Mais le roi avait vu Jean se pencher sur sa femme et ne comprit pas. Fou de jalousie et de colère, il cria : "Jean ! Comment oses-tu ? Jetez-le en prison ! Il sera exécuté demain !"
Le lendemain, Jean fut amené devant le roi pour être jugé.
"Jean le Fidèle," dit le roi tristement, "pourquoi as-tu fait ces choses étranges et terribles ?"
"Je ne peux pas le dire," répondit Jean, "car si je révèle la raison, je serai changé en pierre."
Mais le roi insista, pensant qu'il inventait des excuses.
Alors, Jean, voyant qu'il allait mourir de toute façon, décida de tout raconter pour sauver son honneur. Il expliqua l'histoire du cheval, de la chemise, et finalement, de la reine et des trois gouttes de sang.
À peine eut-il prononcé les derniers mots que, sous les yeux horrifiés du roi et de la reine, Jean le Fidèle se transforma en une statue de pierre.
Le roi et la reine furent remplis de chagrin et de remords. Ils comprirent l'immense sacrifice de Jean. Ils firent placer la statue de pierre dans leur chambre à coucher et la pleurèrent chaque jour.

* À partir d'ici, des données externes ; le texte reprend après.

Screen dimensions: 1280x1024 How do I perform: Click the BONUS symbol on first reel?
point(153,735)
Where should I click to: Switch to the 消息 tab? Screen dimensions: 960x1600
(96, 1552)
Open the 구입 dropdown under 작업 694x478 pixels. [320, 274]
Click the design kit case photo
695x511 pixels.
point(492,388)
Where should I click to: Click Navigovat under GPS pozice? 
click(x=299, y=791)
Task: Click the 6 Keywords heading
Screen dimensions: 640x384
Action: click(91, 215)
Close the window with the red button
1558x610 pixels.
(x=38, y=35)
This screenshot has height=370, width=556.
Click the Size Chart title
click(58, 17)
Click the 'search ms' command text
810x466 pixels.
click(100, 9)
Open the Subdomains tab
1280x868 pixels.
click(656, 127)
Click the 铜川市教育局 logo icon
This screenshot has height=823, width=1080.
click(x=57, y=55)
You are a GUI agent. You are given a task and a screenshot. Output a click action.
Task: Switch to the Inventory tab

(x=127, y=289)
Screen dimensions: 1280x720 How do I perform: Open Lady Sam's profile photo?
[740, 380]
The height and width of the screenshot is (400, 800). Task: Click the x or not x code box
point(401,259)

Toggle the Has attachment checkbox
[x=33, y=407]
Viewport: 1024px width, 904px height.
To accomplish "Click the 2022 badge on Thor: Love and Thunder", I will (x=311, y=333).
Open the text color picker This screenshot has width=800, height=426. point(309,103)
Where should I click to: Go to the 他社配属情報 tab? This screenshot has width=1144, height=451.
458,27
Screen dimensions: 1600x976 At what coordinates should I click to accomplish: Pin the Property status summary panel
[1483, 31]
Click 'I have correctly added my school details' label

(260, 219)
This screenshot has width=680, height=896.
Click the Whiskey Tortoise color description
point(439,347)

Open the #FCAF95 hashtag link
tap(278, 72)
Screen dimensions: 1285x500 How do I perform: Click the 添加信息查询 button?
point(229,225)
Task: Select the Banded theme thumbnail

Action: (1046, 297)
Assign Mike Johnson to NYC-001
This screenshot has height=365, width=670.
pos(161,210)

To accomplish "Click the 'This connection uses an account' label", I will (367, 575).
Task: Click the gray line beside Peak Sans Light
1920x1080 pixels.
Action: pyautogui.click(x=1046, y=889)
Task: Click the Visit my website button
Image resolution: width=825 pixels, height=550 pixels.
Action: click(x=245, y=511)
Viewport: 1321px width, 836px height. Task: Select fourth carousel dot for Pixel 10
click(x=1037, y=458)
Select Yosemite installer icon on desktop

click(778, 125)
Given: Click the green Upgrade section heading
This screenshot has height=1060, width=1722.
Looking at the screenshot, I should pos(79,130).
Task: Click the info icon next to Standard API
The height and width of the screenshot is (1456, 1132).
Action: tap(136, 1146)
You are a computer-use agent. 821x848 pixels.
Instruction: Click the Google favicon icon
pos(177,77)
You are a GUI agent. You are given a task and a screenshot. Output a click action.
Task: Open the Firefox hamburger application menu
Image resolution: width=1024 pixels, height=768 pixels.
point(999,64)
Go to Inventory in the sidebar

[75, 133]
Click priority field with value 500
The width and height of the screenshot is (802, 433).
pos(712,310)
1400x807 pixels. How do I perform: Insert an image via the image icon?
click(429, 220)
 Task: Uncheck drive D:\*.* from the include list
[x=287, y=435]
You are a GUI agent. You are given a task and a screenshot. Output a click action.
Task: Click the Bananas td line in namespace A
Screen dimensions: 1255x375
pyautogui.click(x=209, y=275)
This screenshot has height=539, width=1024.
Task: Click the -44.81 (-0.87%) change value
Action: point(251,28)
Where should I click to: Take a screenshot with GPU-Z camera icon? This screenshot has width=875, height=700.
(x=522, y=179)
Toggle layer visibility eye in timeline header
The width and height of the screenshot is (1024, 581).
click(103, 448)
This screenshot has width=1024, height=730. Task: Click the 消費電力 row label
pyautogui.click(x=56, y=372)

Des années passèrent. La reine donna naissance à deux beaux jumeaux, deux petits garçons.
Un jour, alors que la reine était sortie et que le roi regardait la statue avec tristesse, la pierre se mit à parler :
"Ô roi, si tu veux me rendre la vie, tu dois faire une chose terrible. Tu dois couper la tête de tes deux enfants et m'oindre avec leur sang."
Le roi fut terrifié. Sacrifier ses propres enfants ! C'était impensable. Mais le souvenir de la fidélité de Jean le hantait.
Quand la reine revint, il lui raconta, le cœur brisé.
La reine, après un moment d'horreur, dit : "Jean a tout sacrifié pour nous, même sa vie. Nous lui devons bien cela."
Avec une douleur immense, le roi tira son épée. Il allait frapper ses enfants endormis quand, au moment où la lame allait s'abattre, la statue de Jean redevint vivante !
Jean se tenait devant eux, souriant. Il prit les enfants dans ses bras.
"Votre volonté de sacrifice m'a sauvé," dit-il. "Et vos enfants sont sains et saufs."
Quelle joie immense ! Le roi et la reine embrassèrent Jean et leurs enfants.
Et ils vécurent tous ensemble, heureux pour toujours, dans une grande amitié et un amour profond, n'oubliant jamais la loyauté extraordinaire de Jean le Fidèle.